Aside from floods, Myanmar is also prone to earthquakes as “it lies in one of the two main earthquake belts of the world, known as the Alpine-Himalayan Belt.”
The study noted that 16 earthquakes with magnitudes 7.0 or higher have occurred over the past 170 years since 1839.
At Tuesday’s meeting with disaster relief officials, U Henry Van Thio warned about strong winds, storms, cyclones, heavy rain, lightning strikes, hail, floods, flash floods, and landslides during the monsoons. He urged agencies to take early preventive measures as soon as possible.
The vice president also emphasised the need to prepare emergency response strategies and resettlement plans, including construction of houses in areas least likely to be affected by natural disasters, “as well as pre-planning and cooperating with relevant ministries to reinstate transportation, rebuild roads and schools, and administerhealthcareimmediately after the effects of a natural disaster.”
Aside from floods, U Henry Van Thio underscored the need to keep people “properly informed and ready” for the unpredictable earthquakes.
He said the National Natural Disaster Management Committee should discuss strengthening or planning standard operating procedures for earthquakes in ministries, adding that the public needed greater awareness of earthquakes and their effects.
Myanmar has sought financial assistance from international donors and technology institutions for losses and damage due to climate change, as well as for projects aimed at mitigating the effects of natural disasters.

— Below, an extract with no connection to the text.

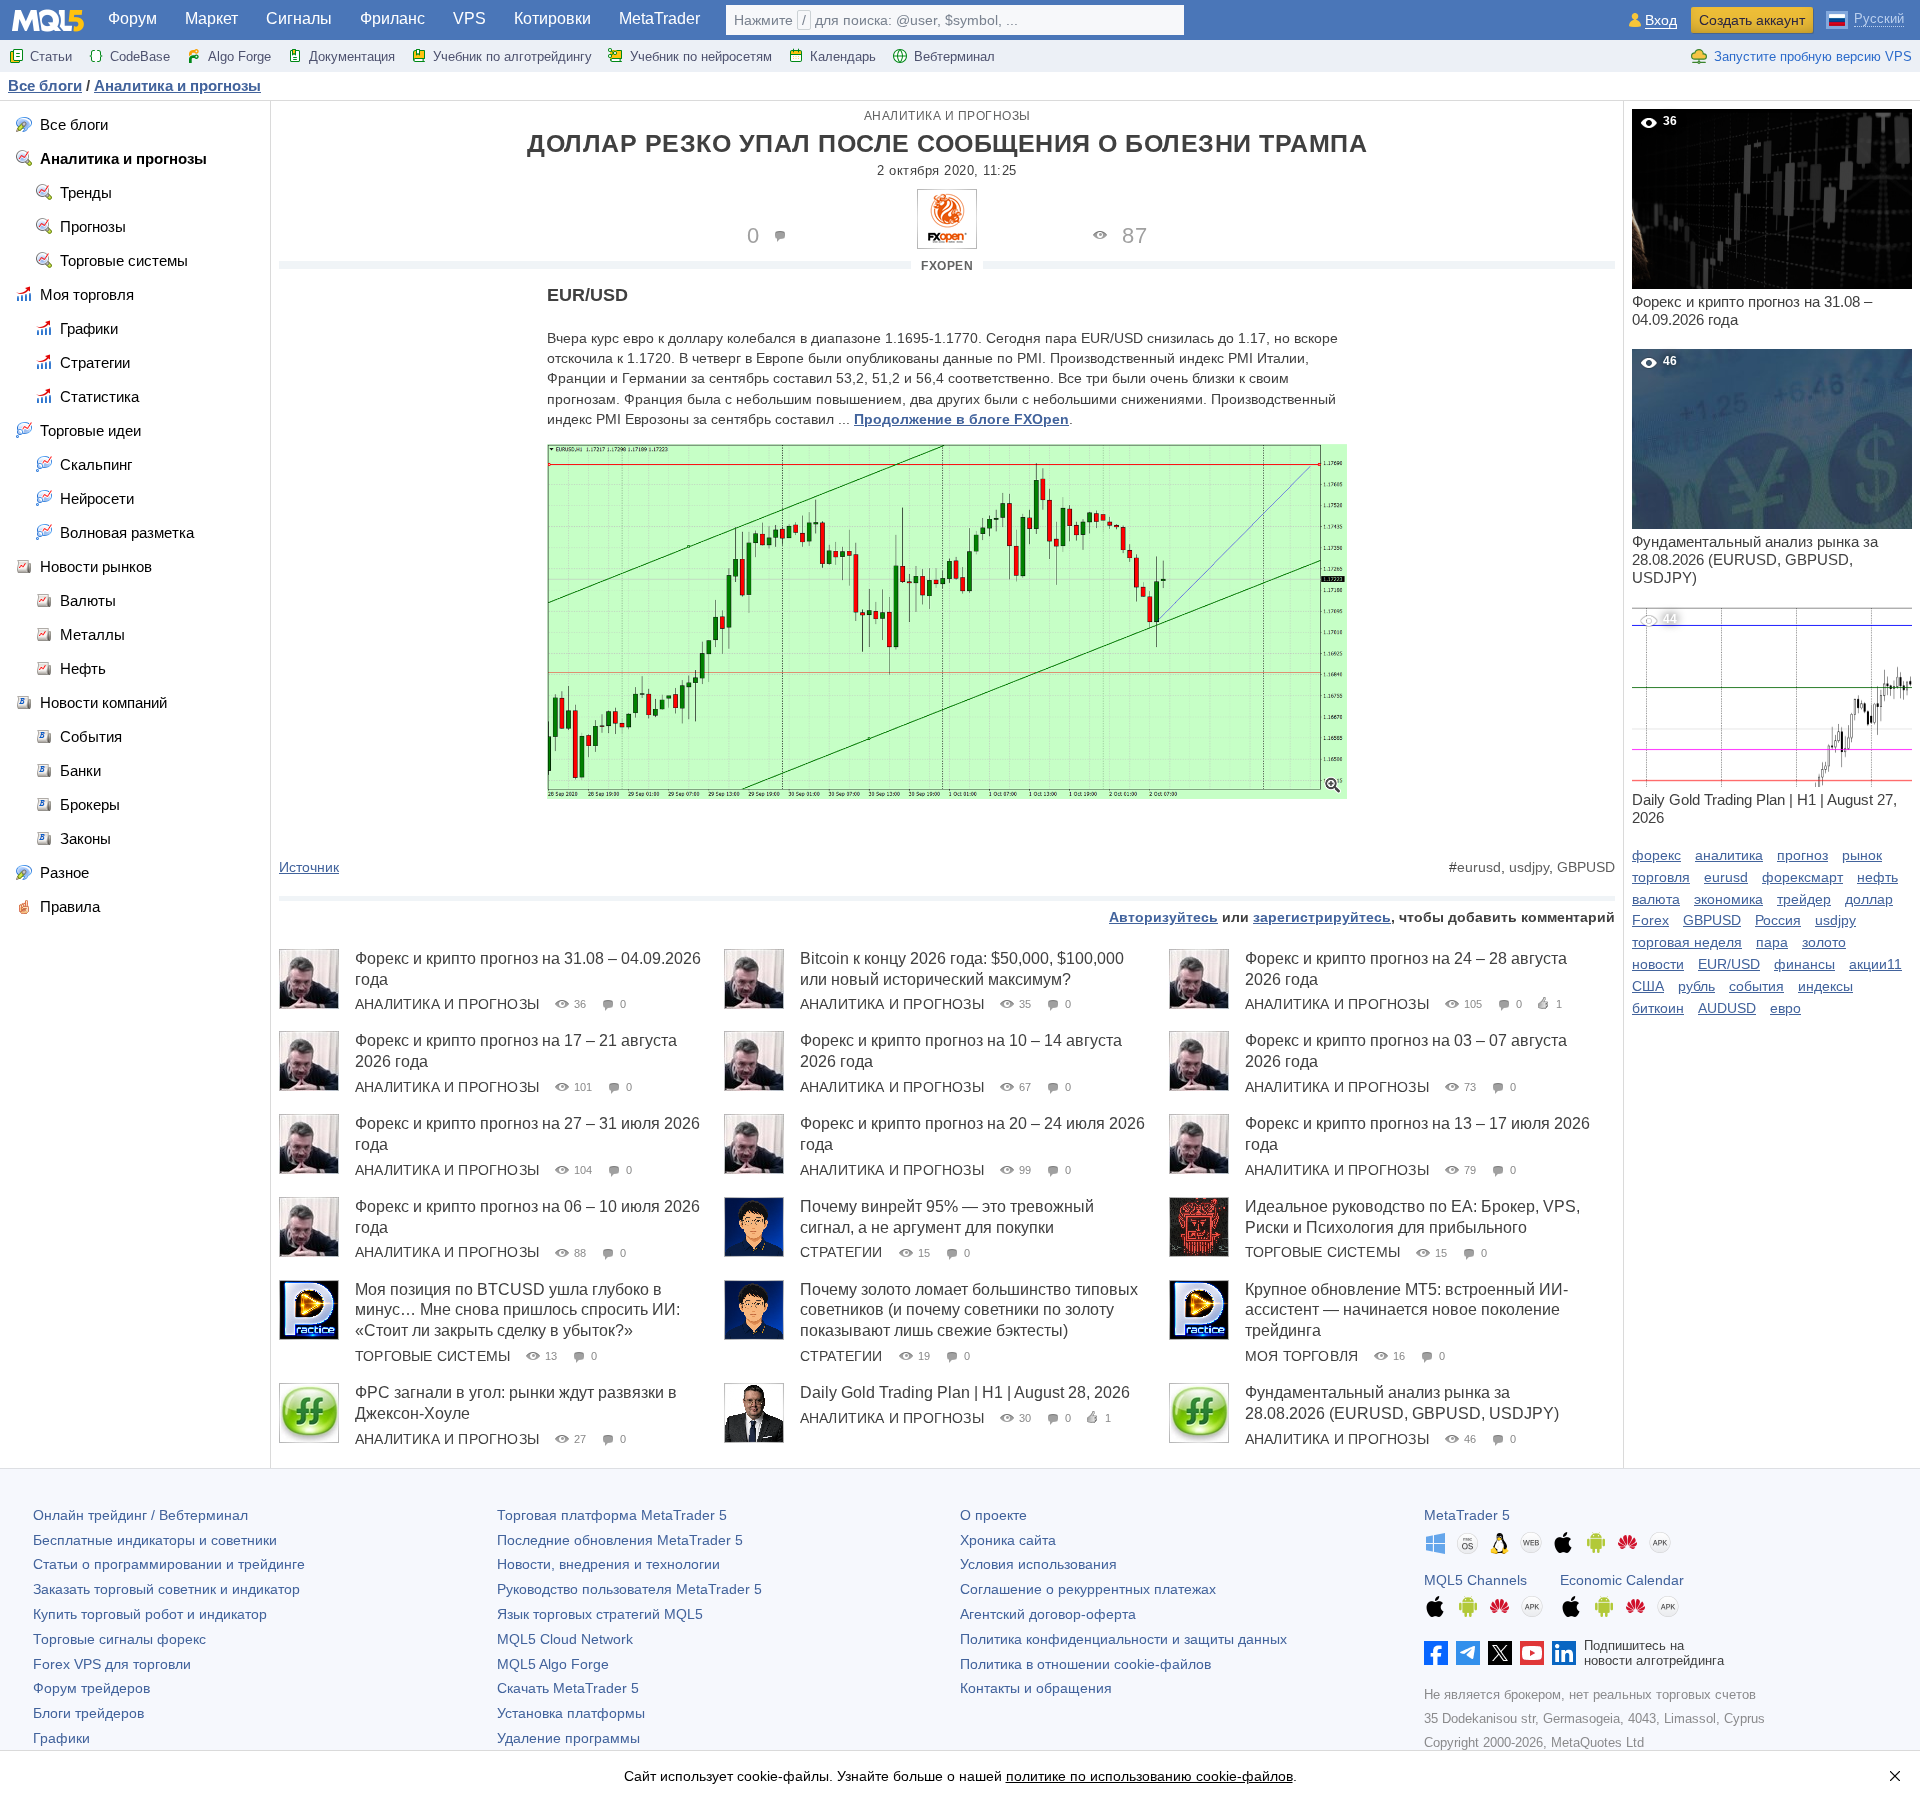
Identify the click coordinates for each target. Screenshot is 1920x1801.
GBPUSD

According to the Global Climate Risk Index 2018 report, less developed countries, including Myanmar, are more affected than industrialized countries.
Last year, the World Bank approved US$116 million (K156.75 billion) for the Myanmar Southeast Asia Disaster Risk Management Project, aimed at financing efforts to reduce the impact of flooding and improve the resilience of selected public facilities against earthquakes in Yangon.
The project will also enhance the union government’s capacity to finance disaster response to emergencies across the country, according to a World Bank statement.
It is expected to help the Ministry of Planning and Finance develop disaster risk financing instruments, reduce the financial costs of future disasters, and improve the capacity to manage and finance the response to possible future disasters.